Copy out everything from the line containing "Where should I click to: Click the bullet" down to the line containing "[x=1925, y=1227]", changing nothing except the click coordinates in the answers, which you multiply by 1.3 and round to whole numbers, with halves rounded up.

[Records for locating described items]
━━━

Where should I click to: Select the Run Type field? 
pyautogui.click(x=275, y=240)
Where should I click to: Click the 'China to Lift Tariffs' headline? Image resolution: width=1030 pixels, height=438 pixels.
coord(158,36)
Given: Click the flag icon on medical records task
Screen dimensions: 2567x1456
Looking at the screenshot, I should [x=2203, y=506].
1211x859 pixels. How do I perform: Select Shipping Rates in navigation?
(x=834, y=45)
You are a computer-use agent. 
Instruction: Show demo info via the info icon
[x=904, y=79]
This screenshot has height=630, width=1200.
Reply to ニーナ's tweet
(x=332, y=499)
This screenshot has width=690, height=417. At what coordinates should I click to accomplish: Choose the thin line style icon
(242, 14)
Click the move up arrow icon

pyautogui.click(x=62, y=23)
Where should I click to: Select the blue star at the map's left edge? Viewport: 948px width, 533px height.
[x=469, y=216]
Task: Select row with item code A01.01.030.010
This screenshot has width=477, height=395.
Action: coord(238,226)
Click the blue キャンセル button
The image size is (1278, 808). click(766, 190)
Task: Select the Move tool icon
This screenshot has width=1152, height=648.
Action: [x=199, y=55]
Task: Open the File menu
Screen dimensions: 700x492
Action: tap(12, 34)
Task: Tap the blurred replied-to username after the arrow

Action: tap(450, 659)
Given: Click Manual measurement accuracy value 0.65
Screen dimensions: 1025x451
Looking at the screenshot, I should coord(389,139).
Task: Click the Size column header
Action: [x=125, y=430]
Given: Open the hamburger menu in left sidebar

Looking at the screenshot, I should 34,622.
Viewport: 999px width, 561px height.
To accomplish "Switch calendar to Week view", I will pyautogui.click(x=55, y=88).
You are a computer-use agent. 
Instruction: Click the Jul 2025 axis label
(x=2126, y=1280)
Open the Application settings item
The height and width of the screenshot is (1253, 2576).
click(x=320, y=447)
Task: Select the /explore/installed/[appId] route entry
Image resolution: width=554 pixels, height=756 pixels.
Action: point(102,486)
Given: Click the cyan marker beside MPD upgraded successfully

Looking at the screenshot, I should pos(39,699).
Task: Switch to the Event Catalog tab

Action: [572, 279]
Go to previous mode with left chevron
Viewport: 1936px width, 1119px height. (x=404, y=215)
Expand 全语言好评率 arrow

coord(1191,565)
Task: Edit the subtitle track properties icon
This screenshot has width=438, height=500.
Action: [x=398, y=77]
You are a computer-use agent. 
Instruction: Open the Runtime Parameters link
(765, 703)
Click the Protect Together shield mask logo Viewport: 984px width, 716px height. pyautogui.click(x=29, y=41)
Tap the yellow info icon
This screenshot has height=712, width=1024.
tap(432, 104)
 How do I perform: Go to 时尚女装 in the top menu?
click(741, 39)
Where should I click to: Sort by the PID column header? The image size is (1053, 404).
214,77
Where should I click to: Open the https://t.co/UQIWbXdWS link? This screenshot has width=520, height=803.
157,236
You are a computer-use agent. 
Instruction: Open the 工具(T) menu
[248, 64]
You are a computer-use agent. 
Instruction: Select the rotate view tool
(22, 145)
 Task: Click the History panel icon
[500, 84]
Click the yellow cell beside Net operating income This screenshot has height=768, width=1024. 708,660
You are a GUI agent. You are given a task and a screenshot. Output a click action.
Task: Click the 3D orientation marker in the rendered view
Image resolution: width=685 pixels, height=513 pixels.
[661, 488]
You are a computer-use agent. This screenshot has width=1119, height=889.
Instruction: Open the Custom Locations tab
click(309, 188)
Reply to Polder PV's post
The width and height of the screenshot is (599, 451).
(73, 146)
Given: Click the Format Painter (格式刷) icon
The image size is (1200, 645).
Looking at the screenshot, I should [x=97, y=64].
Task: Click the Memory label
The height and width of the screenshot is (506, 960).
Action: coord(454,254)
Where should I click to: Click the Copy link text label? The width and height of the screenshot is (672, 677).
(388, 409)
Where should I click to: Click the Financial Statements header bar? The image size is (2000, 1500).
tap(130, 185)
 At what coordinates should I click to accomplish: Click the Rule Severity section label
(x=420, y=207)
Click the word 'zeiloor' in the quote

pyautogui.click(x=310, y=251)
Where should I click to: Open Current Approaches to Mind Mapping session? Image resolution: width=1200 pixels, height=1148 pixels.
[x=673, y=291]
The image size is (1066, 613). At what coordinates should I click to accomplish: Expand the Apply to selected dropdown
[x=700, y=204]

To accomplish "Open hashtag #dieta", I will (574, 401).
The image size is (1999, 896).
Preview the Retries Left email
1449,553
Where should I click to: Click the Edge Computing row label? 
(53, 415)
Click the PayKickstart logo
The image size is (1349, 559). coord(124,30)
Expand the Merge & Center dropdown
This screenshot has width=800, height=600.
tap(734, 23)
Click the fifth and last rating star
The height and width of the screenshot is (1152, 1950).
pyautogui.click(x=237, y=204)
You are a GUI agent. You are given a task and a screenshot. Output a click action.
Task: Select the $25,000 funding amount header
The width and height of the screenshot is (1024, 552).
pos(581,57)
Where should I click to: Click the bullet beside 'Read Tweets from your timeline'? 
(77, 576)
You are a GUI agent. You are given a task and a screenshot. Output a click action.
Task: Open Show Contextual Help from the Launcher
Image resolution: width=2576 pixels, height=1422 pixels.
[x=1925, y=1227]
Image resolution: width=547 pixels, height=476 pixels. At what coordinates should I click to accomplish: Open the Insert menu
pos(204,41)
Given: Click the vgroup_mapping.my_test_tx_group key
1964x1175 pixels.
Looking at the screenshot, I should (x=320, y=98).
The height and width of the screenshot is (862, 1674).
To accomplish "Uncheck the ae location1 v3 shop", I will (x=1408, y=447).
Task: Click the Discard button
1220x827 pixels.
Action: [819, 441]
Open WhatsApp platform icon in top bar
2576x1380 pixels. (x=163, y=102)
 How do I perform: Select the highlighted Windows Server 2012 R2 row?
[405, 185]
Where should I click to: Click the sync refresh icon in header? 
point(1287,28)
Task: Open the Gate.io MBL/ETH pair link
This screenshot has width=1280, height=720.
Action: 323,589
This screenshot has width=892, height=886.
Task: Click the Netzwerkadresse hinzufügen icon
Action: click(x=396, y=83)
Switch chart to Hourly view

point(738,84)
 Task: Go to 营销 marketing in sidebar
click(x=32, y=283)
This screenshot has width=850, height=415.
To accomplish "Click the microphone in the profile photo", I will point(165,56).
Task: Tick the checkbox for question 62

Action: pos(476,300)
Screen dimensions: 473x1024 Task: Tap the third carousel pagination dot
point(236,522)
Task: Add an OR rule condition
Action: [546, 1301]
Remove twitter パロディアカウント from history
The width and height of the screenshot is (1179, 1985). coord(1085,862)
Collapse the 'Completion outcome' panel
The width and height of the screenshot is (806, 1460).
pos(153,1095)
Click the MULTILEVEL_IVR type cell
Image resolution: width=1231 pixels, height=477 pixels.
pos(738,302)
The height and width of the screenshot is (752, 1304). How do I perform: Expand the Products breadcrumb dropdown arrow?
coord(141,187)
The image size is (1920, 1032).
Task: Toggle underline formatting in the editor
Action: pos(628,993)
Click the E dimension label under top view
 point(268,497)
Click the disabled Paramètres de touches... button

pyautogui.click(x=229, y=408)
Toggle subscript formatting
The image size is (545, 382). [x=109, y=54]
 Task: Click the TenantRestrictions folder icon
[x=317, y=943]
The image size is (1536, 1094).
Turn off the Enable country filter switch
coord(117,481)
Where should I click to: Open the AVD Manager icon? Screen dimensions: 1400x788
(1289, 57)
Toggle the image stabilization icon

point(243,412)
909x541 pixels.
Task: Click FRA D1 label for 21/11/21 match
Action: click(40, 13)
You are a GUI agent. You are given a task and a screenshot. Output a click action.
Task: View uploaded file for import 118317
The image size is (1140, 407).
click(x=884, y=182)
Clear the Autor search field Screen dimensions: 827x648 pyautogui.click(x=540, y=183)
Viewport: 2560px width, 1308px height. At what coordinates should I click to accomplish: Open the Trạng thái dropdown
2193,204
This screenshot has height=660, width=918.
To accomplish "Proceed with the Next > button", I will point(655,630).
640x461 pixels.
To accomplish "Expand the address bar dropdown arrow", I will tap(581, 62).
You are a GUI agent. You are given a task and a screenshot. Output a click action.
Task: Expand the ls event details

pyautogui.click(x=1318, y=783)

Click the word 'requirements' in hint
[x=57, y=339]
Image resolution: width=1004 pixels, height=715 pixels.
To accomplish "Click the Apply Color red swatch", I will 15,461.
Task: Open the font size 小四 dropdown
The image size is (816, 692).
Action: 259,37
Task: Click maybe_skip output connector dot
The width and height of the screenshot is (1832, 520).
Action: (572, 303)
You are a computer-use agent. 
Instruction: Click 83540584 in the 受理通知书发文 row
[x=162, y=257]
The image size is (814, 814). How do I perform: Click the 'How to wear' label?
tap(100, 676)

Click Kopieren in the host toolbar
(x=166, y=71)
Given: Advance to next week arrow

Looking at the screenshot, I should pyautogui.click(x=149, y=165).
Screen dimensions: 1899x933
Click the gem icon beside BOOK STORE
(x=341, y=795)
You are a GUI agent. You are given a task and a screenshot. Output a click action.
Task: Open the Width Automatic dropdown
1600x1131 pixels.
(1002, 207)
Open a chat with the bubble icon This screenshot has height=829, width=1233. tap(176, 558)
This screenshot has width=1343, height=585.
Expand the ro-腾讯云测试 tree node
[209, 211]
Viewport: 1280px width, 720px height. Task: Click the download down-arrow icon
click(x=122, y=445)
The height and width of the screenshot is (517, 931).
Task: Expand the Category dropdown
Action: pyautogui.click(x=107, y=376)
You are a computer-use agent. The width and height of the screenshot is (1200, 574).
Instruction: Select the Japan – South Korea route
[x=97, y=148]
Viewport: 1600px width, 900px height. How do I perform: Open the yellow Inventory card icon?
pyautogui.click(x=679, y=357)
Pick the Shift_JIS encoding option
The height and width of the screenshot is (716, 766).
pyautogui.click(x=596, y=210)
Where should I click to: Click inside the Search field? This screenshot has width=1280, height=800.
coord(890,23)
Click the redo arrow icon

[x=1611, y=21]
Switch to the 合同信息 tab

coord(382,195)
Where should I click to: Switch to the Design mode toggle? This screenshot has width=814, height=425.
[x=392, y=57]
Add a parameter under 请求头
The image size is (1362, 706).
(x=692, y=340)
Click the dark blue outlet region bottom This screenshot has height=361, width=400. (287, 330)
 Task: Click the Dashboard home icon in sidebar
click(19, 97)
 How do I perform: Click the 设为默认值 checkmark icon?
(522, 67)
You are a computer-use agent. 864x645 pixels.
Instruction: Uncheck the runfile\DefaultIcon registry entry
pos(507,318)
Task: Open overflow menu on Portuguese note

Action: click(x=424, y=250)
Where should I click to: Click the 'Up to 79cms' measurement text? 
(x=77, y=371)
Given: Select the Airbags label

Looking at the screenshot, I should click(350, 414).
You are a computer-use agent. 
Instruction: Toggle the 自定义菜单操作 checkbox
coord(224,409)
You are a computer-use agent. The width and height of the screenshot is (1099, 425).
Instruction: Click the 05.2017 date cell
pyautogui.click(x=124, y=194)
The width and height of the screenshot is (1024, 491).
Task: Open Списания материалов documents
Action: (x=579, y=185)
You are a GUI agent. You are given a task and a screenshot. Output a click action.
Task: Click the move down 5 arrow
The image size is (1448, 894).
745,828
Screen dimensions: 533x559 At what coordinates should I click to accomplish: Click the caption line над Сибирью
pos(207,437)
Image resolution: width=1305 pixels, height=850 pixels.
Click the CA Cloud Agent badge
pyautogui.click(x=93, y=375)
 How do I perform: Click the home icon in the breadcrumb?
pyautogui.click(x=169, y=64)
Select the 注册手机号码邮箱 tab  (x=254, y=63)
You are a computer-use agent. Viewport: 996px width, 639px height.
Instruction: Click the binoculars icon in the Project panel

━━━

- **THE SOLUTION**
Where should I click to: Click the bullet beside 'Read Tweets from your timeline'? 
(100, 749)
You are a GUI agent. You are given a task and a screenshot. Output a click action.
Task: Open Show Contextual Help from the Launcher
Image resolution: width=2576 pixels, height=1422 pixels.
[x=2503, y=1595]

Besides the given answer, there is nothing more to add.